One day, Lucy and I went to the dog park to play fetch. A big Irish Wolfhound named Tilly decided she liked Lucy's ball more than her frisbee, so she took it. Lucy didn't mind, although she seemed disappointed that our fetch game was over. Tilly's owner though, had a frisbee and asked if we wanted to try the frisbee.


Lucy had never seen a frisbee, and I wasn't really sure how it was going to go but we gave it a shot. She fumbled and failed. The frisbee challenged her in a way she had not been challenged before. How was she supposed to catch it? How was she supposed to get it up off the ground? She knew I was trying to play, but she was frustrated and confused. This was fetch, but not our usual game of fetch. Then... she caught it, and she got a big party and while her track record of catching the frisbee wasn't the best. She was happy to learn so she could play the game. By the end of the session, she really liked frisbee, even though she wasn't very good at it.


This whole instance is similar to an artist receiving a new tool to use, adjusting the way they work to suit an recent injury or having to take a class in school to learn a new medium. This is a form of external challenge. It's a push in a direction that you weren't expecting. It's something that can challenge you and move you forward.


It will be challenging and trying, but you will also learn new things. And you never know, you might just find something new that you really love.


#3 - Pushing Your Own Boundaries

After Lucy learned frisbee and could reliably catch the frisbee, I saw her technique begin to change. She started to linger in the hang-time state, maybe she liked feeling like she was flying. She started to run faster after the frisbee. She also started to catch it with style, turning around to catch it.
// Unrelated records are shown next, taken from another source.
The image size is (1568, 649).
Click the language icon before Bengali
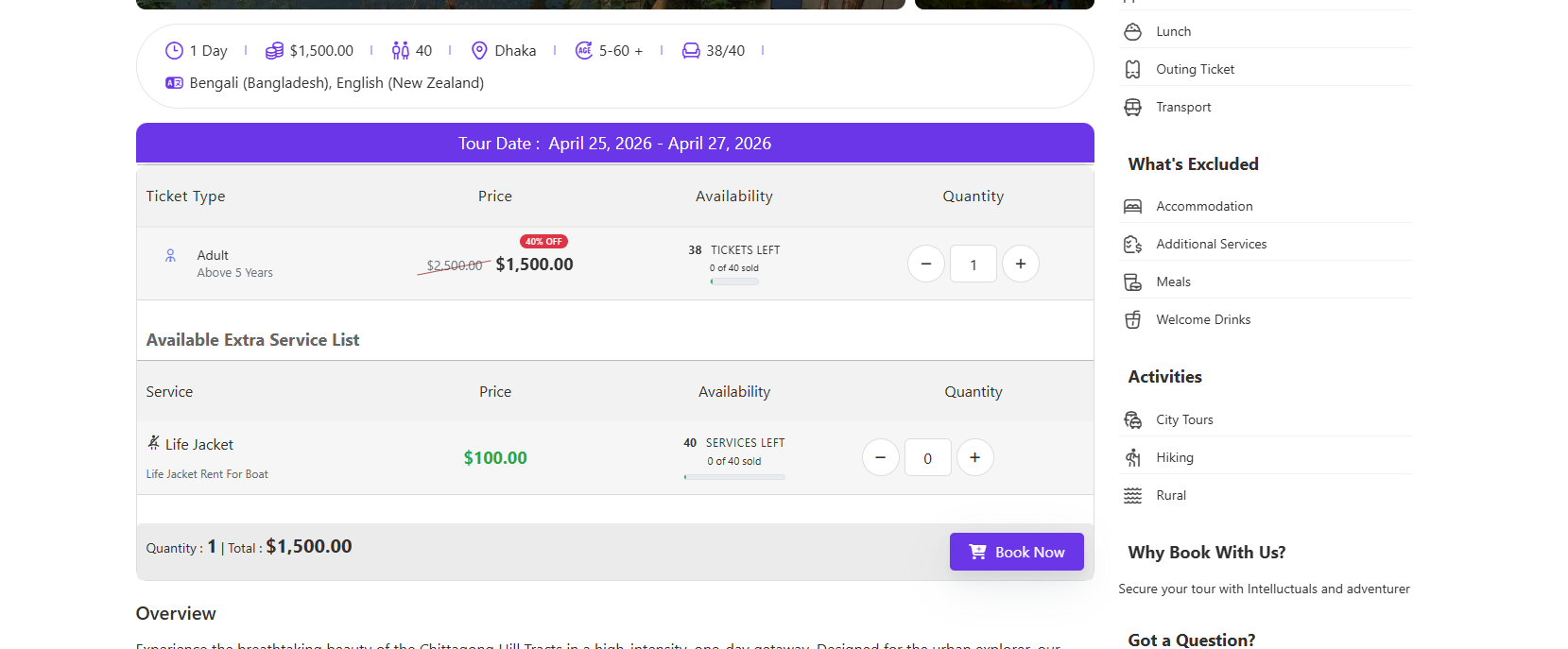click(174, 83)
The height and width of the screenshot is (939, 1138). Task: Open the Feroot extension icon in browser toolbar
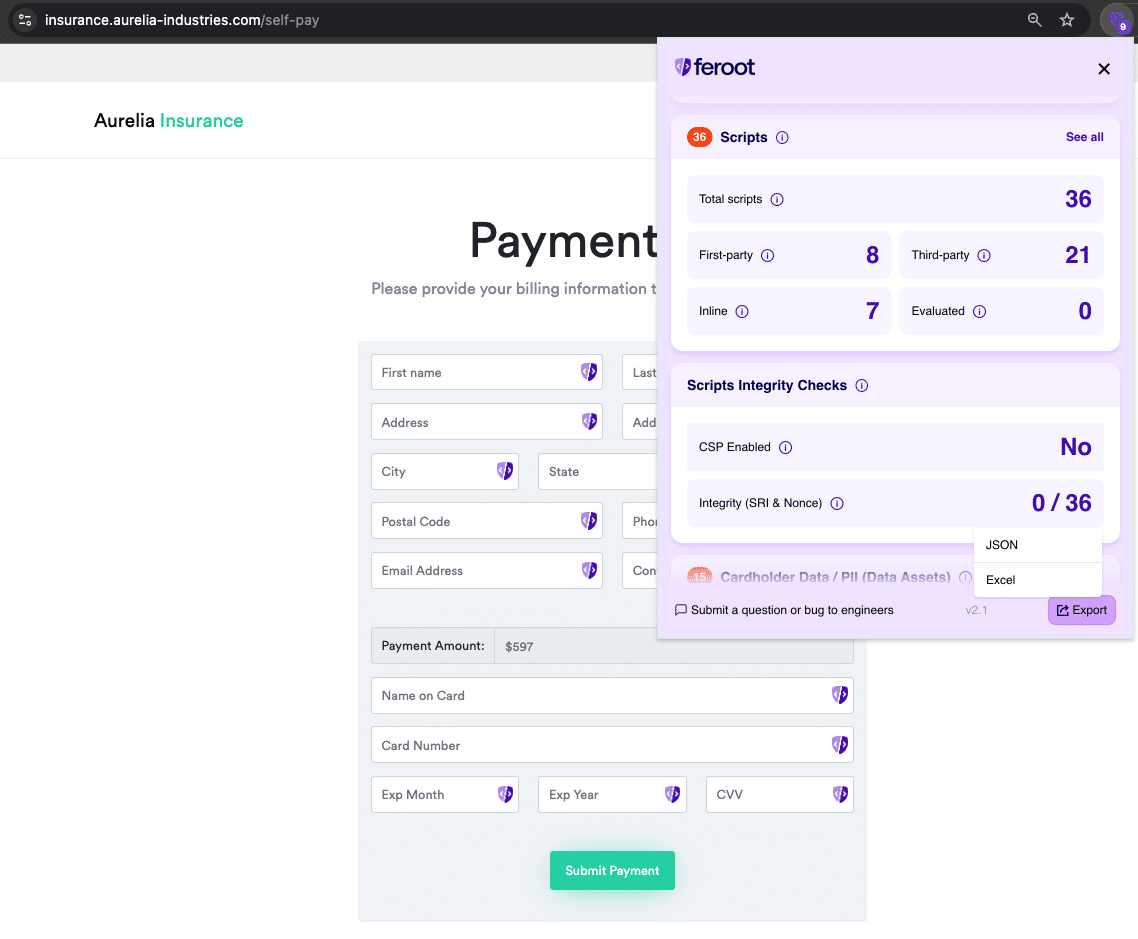pyautogui.click(x=1117, y=20)
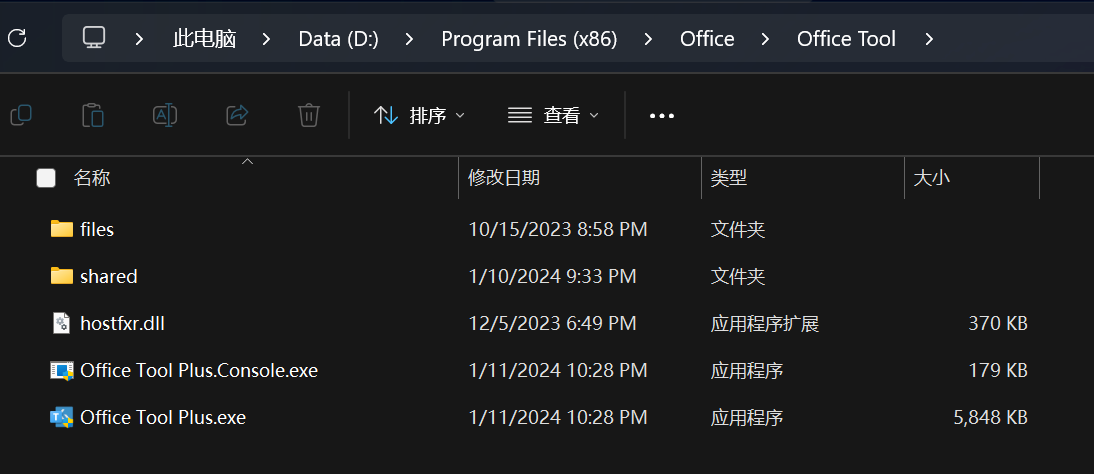The height and width of the screenshot is (474, 1094).
Task: Toggle the select-all checkbox beside 名称
Action: [x=46, y=178]
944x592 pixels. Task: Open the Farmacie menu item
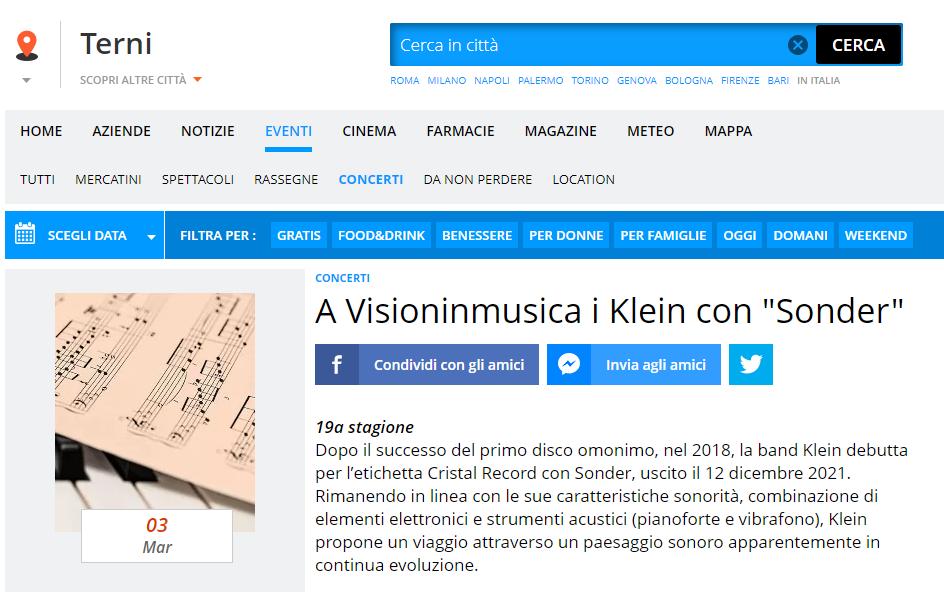(x=461, y=131)
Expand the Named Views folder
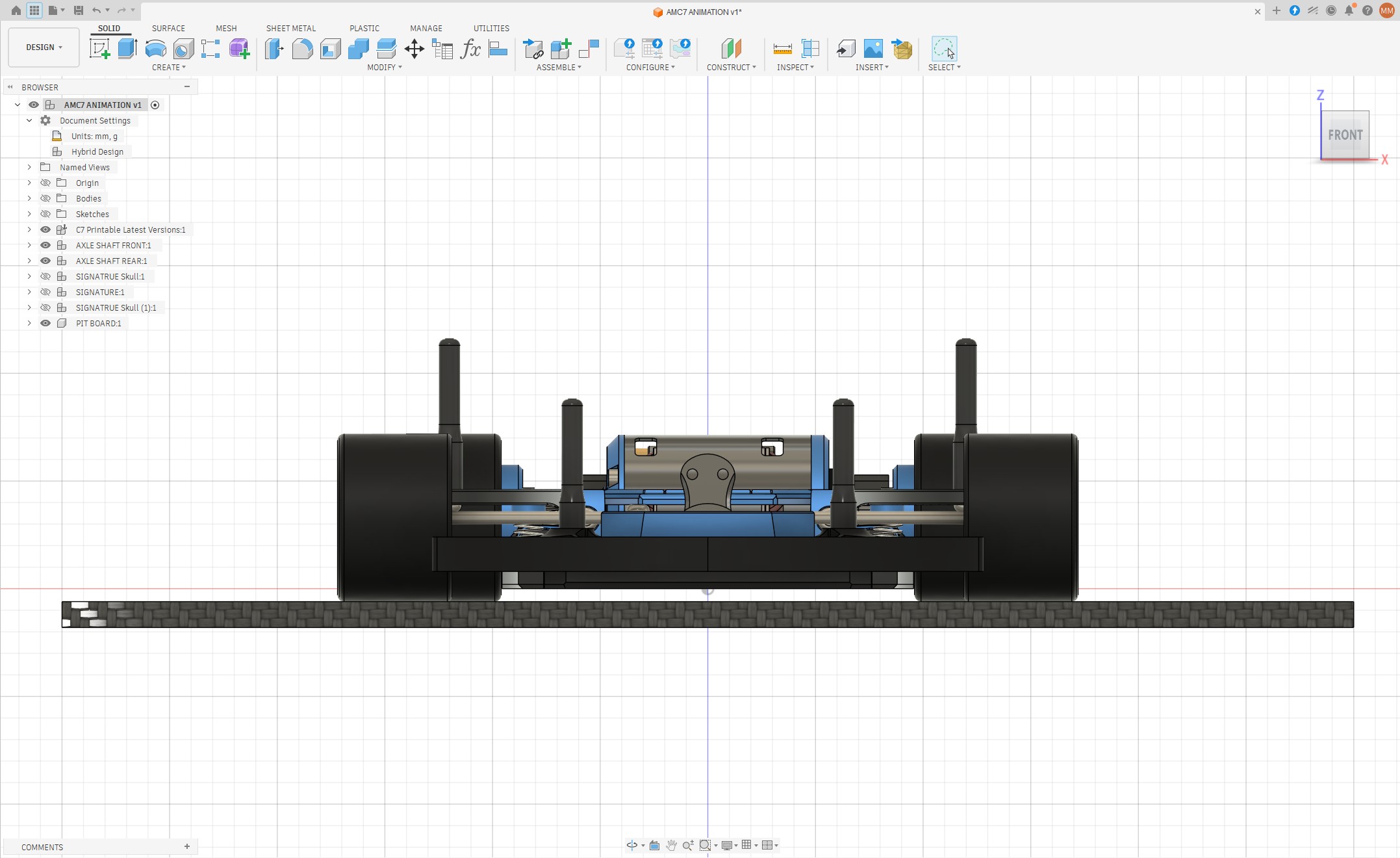This screenshot has height=858, width=1400. [29, 167]
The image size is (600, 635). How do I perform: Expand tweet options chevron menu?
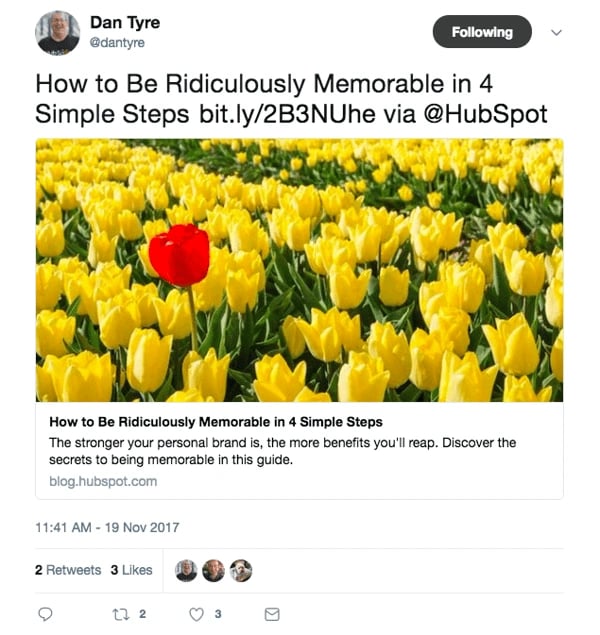tap(557, 32)
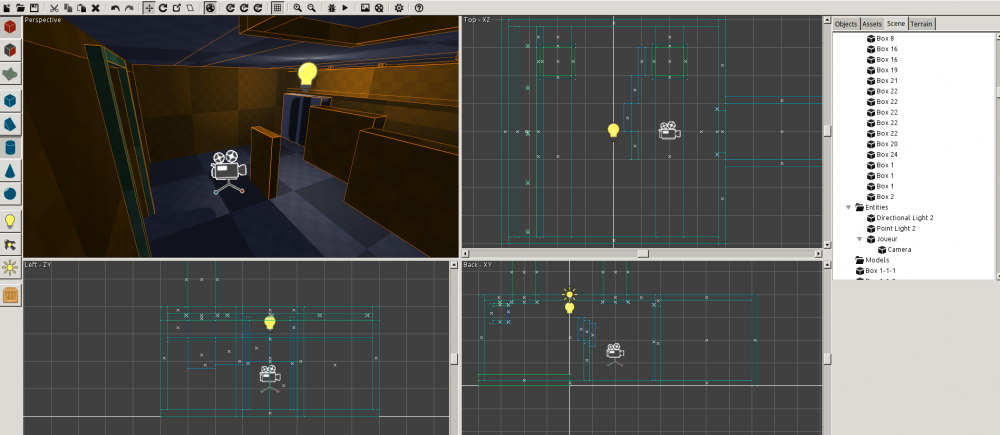1000x435 pixels.
Task: Click the Top view horizontal scrollbar
Action: [642, 253]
I think this is akin to finding your style. You lay your foundation and then start to add points for style. Maybe this is like pushing shapes and gesture, change up your colour pallette and improve accuracy and speed. It doesn't matter how many times you try, every time you catch the proverbial frisbee that move is purely your own. Your personal exploration can lead to really wonderful artwork that represents how you want to see the world.


#4 - Find Joy

Part of me says that this should probably be #1 (*ponders for a hot moment about life priorities*). At some point all of this work you put into discovery and exploration, becomes second nature.


The important thing to remember is the joy it brings you, because that comes through with in your work (I know this, because Lucy's enthusiasm for frisbee has drawn a crowd of spectators more than once).


Eventually you might seek to start this process over again and a new exploration begins.


So try a class, get some new materials and tools and push yourself a little artistically.


You never know what you may discover.